WHAT IS BEING ASKED »
Within the data that follows, set down exactly the lines from the one containing "Select the Row radio option" through the one containing "Given: Open Options", both ends included.
[MATERIAL FOR THE TASK Boundary: Start]
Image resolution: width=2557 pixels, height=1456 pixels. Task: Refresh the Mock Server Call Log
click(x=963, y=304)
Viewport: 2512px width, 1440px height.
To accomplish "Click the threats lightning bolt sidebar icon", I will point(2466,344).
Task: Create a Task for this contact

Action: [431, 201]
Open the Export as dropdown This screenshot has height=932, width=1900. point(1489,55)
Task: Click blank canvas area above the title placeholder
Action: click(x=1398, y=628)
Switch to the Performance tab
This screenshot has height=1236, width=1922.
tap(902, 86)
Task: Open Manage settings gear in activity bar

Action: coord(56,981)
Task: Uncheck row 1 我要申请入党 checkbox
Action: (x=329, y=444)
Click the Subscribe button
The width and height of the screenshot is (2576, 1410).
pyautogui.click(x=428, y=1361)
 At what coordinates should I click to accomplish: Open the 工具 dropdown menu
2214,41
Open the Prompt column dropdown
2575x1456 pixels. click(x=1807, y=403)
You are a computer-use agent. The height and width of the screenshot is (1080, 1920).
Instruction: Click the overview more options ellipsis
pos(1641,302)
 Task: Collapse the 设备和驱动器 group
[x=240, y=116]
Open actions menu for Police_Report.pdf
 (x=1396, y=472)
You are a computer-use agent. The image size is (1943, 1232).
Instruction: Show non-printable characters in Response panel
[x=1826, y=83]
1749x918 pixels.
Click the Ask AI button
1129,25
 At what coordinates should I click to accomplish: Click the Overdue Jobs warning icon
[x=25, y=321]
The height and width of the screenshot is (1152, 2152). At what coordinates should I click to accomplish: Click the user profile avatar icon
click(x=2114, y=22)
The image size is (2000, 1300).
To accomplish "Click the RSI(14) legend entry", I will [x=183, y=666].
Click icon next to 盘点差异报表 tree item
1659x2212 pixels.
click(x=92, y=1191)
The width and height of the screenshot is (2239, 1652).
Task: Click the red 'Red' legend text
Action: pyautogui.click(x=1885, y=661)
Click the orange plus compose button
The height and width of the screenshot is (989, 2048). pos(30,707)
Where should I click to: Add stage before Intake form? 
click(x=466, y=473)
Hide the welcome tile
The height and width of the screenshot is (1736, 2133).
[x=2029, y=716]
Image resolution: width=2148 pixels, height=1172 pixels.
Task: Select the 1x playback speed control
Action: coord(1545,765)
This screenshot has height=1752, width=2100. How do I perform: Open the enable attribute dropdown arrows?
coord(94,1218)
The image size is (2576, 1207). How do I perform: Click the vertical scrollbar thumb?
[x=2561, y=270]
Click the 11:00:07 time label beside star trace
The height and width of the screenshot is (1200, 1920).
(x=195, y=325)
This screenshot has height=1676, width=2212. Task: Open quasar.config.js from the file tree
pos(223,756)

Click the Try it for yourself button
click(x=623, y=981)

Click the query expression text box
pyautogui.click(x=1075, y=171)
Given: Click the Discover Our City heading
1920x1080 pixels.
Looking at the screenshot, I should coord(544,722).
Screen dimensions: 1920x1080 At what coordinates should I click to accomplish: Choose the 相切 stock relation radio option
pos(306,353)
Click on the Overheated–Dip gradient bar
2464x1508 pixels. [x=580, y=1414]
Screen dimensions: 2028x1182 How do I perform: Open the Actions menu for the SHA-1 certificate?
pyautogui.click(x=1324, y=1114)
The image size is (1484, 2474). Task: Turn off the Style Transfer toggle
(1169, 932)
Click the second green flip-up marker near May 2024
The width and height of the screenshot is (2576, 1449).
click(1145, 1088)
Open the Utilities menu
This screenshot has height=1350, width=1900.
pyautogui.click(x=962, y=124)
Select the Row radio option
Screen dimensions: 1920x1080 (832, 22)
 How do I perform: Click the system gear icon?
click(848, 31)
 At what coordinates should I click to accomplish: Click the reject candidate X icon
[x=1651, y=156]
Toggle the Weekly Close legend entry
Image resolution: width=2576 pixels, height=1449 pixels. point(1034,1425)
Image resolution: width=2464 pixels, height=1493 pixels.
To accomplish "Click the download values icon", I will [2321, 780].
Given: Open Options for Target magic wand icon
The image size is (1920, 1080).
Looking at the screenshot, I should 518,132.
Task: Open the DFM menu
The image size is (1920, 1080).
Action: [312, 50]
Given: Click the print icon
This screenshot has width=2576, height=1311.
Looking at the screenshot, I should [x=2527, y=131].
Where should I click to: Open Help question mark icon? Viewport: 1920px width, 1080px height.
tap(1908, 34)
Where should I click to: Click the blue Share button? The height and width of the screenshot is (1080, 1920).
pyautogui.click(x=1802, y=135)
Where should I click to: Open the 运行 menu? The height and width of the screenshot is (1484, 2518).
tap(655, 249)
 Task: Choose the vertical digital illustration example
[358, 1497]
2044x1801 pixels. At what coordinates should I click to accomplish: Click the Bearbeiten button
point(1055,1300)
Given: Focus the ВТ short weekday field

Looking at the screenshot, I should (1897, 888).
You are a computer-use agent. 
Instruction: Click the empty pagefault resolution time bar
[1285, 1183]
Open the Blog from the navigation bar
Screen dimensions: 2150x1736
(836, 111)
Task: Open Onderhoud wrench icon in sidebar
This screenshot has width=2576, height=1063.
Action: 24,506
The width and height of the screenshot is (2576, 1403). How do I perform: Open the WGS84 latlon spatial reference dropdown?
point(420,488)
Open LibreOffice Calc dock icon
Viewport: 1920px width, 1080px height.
[MATERIAL FOR THE TASK Boundary: End]
REPLY »
Select the Row radio option
Screen dimensions: 1920x1080 (832, 22)
 How do I perform: Click the system gear icon?
click(848, 31)
 At what coordinates should I click to accomplish: Click the reject candidate X icon
[x=1651, y=156]
Toggle the Weekly Close legend entry
Image resolution: width=2576 pixels, height=1449 pixels. point(1034,1425)
Image resolution: width=2464 pixels, height=1493 pixels.
To accomplish "Click the download values icon", I will [2321, 780].
Given: Open Options for Target magic wand icon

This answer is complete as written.